Have you seen the LED lights for the Eco Pico tanks?

http://reefbuilders.com/2010/12/01/ecoxotic-eco-pico-small-size-big-flavor/

I don't know how well-suited they are for real planted tanks, but I'm pretty sure you can get the lights without the tank. I saw a couple set up at ADG a few months ago and they had added to the lighting (some kit or something?) and were growing soft corals.


----------



## davemonkey (Mar 29, 2008)

Kevin has 4 of these 48" True Lumen Pro strips on his 75. They are as bright, or brighter, than his MH's. But we have not tested them on their own yet to see how well suited they are for plants.

http://www.petmountain.com/show_pro...egrabber&utm_medium=cpc&utm_term=11442-526745

And, no, he did not pay THAT much for them. He got a heck of a deal...trial-type thing...sorta...


----------



## doubleott05 (Jul 20, 2005)

oh thanks dave. i sure like that first one.


----------



## Kevin Jones (Apr 4, 2004)

you may or may not have seen my thread, I use two Vertex illumilux strips (12") over my two rimless 10 gallons










strong build great coverage, but a little on the premium side as far as price


----------



## doubleott05 (Jul 20, 2005)

ya im a cheapo im looking for something kinda cheap

unfortunatly over here i cant get just a plain lamp and small 13w cf bulb so i have to order online now

Thanks
Elliot


----------



## DishyFishy (Aug 11, 2011)

I use this on my 5.5gal and just buy the bulbs online. Working great so far to. I got the lamp at Wal-Mart for like $15.


----------



## doubleott05 (Jul 20, 2005)

unfortunately ther is no walmart in korea so i have to order on line


----------



## DishyFishy (Aug 11, 2011)

Just go where the Koreans get their lamps. lol


----------



## doubleott05 (Jul 20, 2005)

lol i dont know where that is yet.... i think they call it U mart or something


----------



## Elrodg (Sep 17, 2011)

http://www.elementalled.com/brighter-waterproof-led-strip.html
What about these. Or the high density.

This is not an ad I swear.

Sold by the foot, Brighter Waterproof Flexible LED Strip Light's low profile allows use in many discreet locations. This flat, super bright LED strip emits light in all directions with a 120° light beam angle. The Flexible LED Light is designed to cast no shadows and boasts a desirable seamless glow. The Brighter Flexible LED Light Strip uses high power SMD (3 chip) LEDs, enabling a greater light output of 110-130 lumens, nearly twice as bright as the standard Flexible LED Light Strip.
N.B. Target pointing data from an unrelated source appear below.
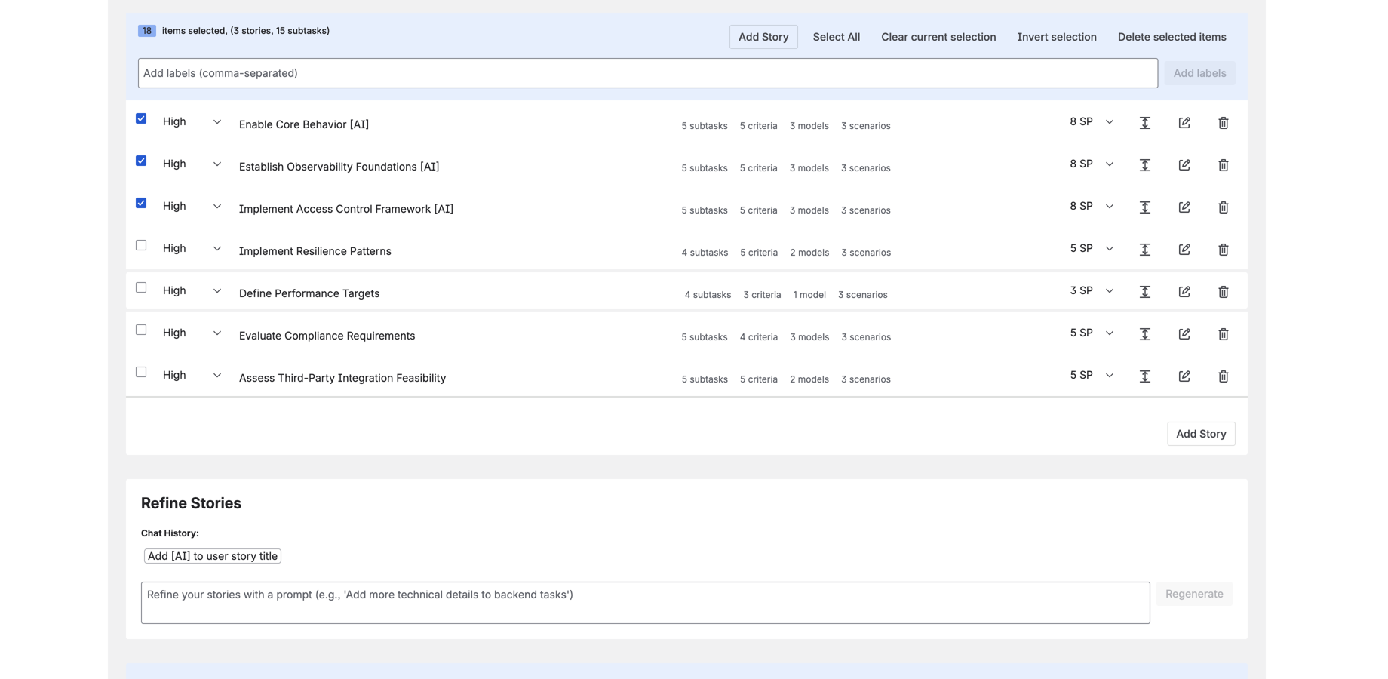The width and height of the screenshot is (1388, 679).
Task: Delete the Enable Core Behavior story
Action: point(1224,122)
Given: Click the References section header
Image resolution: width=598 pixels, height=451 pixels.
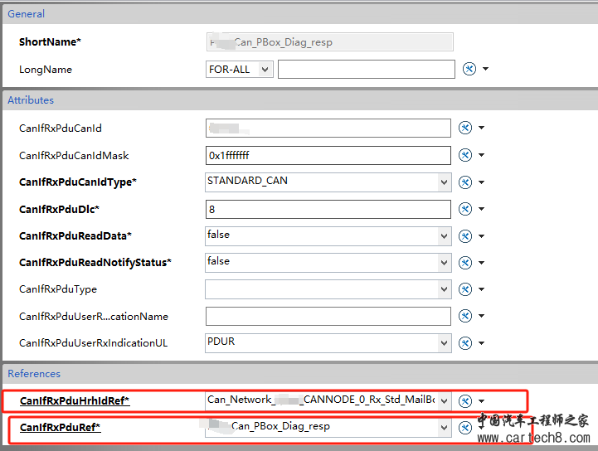Looking at the screenshot, I should 34,374.
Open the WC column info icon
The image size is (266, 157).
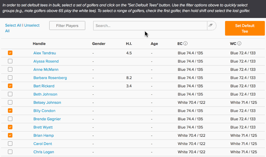click(x=239, y=43)
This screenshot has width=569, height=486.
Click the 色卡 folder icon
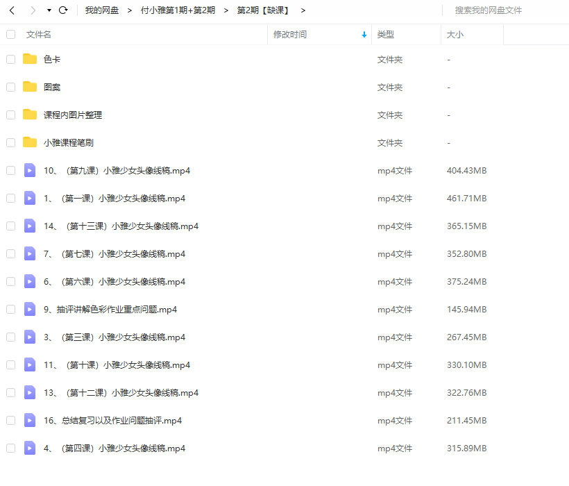(29, 59)
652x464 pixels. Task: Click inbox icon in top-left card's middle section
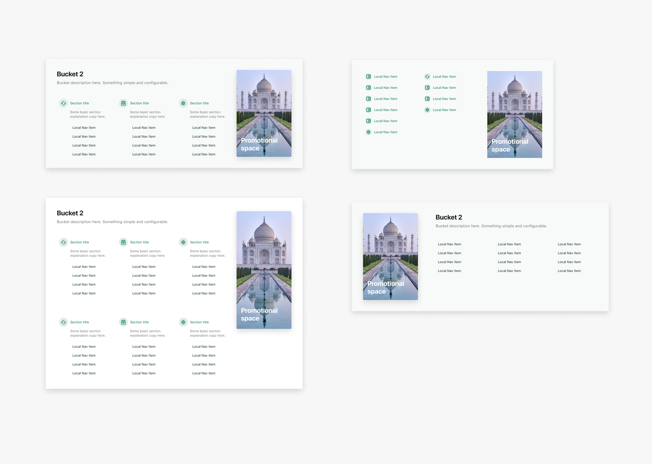coord(123,103)
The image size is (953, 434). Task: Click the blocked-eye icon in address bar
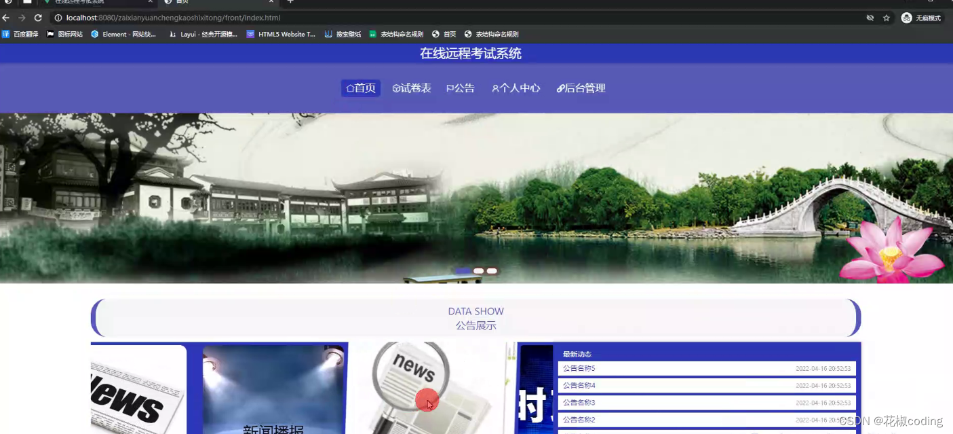[x=870, y=18]
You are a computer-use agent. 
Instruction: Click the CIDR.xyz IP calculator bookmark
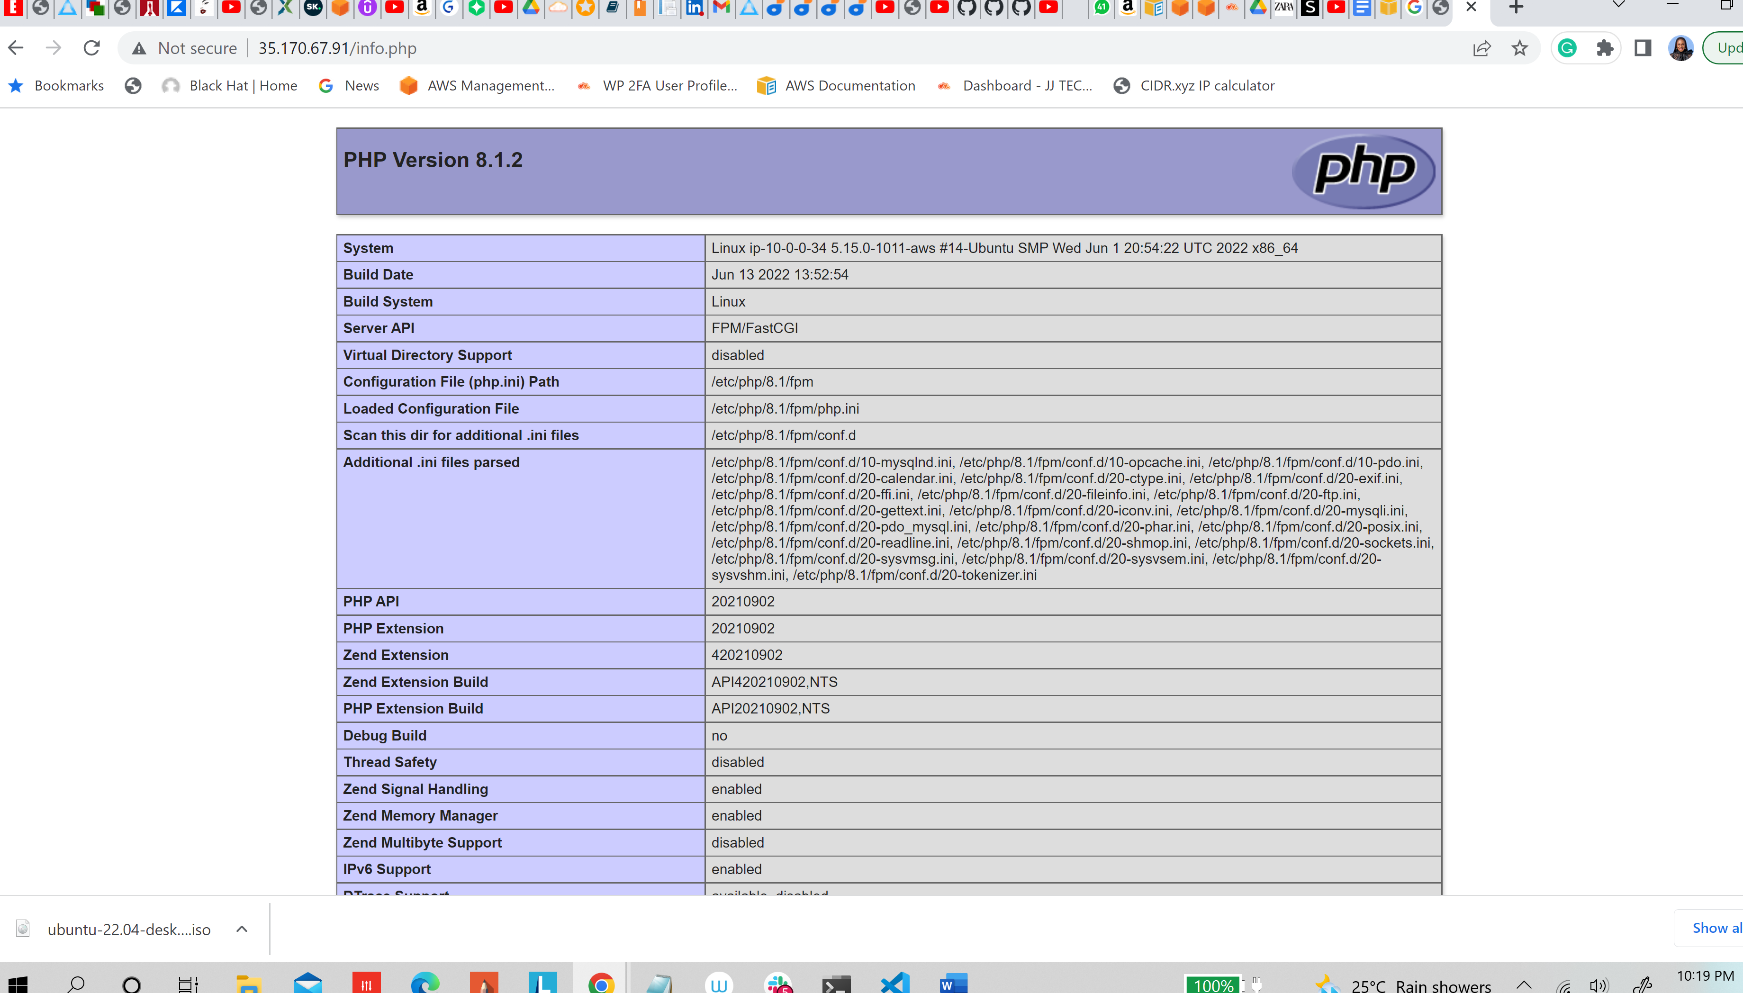1194,85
There is a new LED every 1.2 inches and each foot comes with 9 High output LEDs and uses less than 2.2 watts of electricity per foot.
Despite its brightness, the low energy consumption of this strip means not only saving money, it can also translate to an elimination of electrical shock and fire danger. This solid state Light Strip lasts for over 50,000 hours which is 8 years if left constantly on. This strip will cost $1.80 per foot if left on all year. And all of Elemental's products, our Flexible LED Light holds the prestigious ROHS certificate, which ensures that no environmentally harmful components were used in manufacturing.


----------



## doubleott05 (Jul 20, 2005)

elrodg i looked at that led strip how do i know what kelvin color im buying?


Edit. talked to there customer support they have nothing between 6500k-8000k


----------



## doubleott05 (Jul 20, 2005)

http://cgi.ebay.com/ws/eBayISAPI.dll?ViewItem&item=290596331292#ht_1627wt_905

found one that is good price and maybe good light

what is this in watts?

thanks
Elliot


----------



## doubleott05 (Jul 20, 2005)

http://www.ebay.com/itm/Aquarium-36...ltDomain_0&hash=item2a12e52d54#ht_3002wt_1037

what about something like this will it be bright enough? im worried about light not being directed into the tank being that there are no reflectors

Thansk
elliot


----------



## sunpialia (May 14, 2013)

LED lights are also shatter proof and free from Mercury, making them much safer for home and the environment.


----------